Een prille zwaluw vliegt het gebroken venster van een schuur binnen. Ezeltjes rollen in het zand. Een fuut gaat kopje onder in de IJzer. Aan de azuurblauwe hemel, boven de eeuwige Vlaamse velden, werd de zon te dik aangestipt voor de tijd van het jaar. Alles peis en vree in de Westhoek.
Met de rug van mijn hand veeg ik een poel zweet van mijn voorhoofd voor ik het wisselgeld aanneem, in een café in Westvleteren, waar de radio bericht over acht simultane aanslagen in Sri Lanka. Ik nip van mijn tripel, zonet in een loopgraaf nog geleerd hoe broos de vrede is die wij beleven.

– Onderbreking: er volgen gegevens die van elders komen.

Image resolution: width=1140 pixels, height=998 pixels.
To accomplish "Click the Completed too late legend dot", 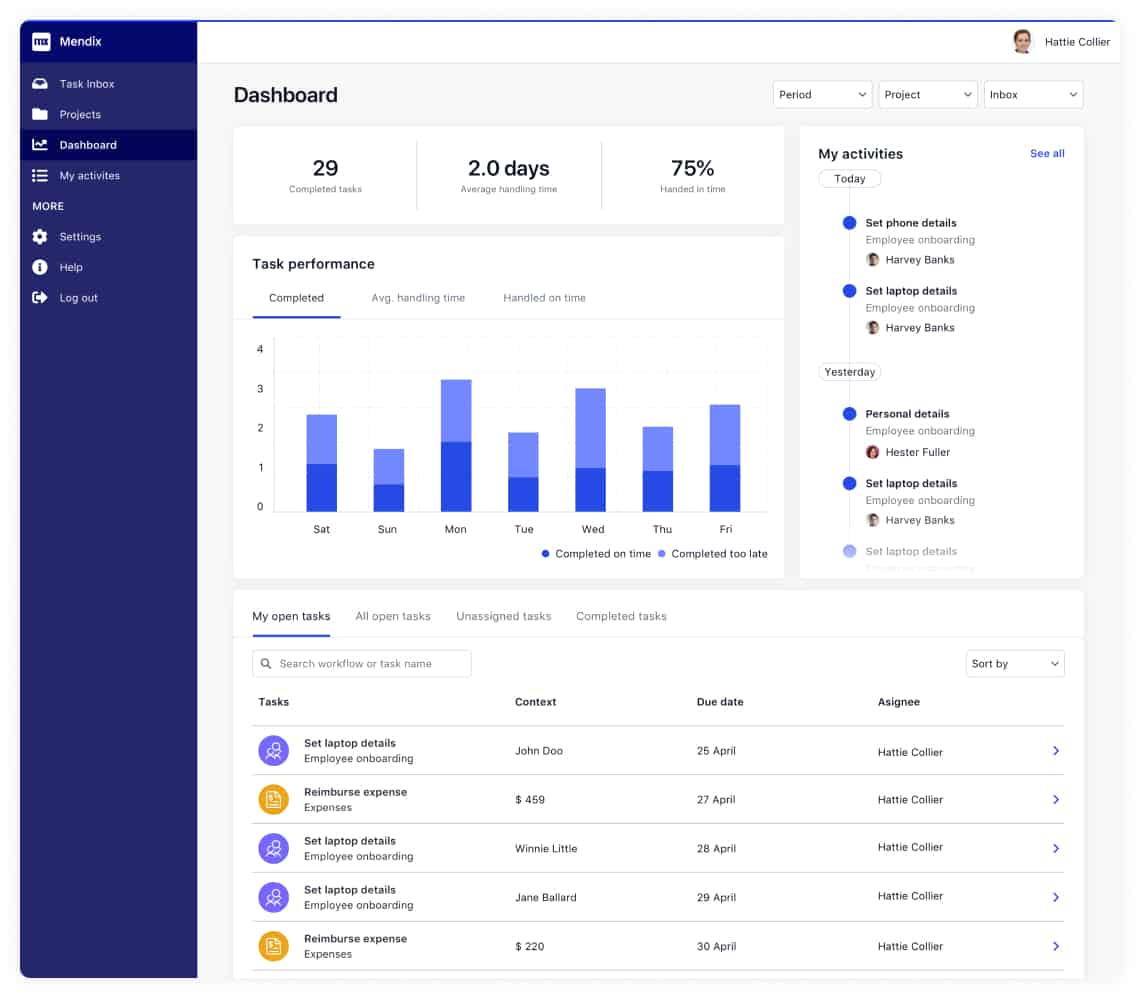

Terwijl Sint-Bertinus zijn stad met een vrolijk paaslied verblijdt, ontmoet ik een man met een olifantenshirt zoals ze die in Kandy en Colombo verkopen. Zijn dochter is er op reis aan een gids blijven plakken. Ik denk aan een tempel, rijen schoenen en security die vandaag niet mocht baten. Maar op deze dag van verrijzenis was het de 7% die ze moesten hebben.
Nie wieder in jaren. Sri Lanka tien, wij vijfenzeventig. Vrede. Zelfs in het woord lijkt de twijfel geslopen. Vrede. Met liters bloed neergeschreven.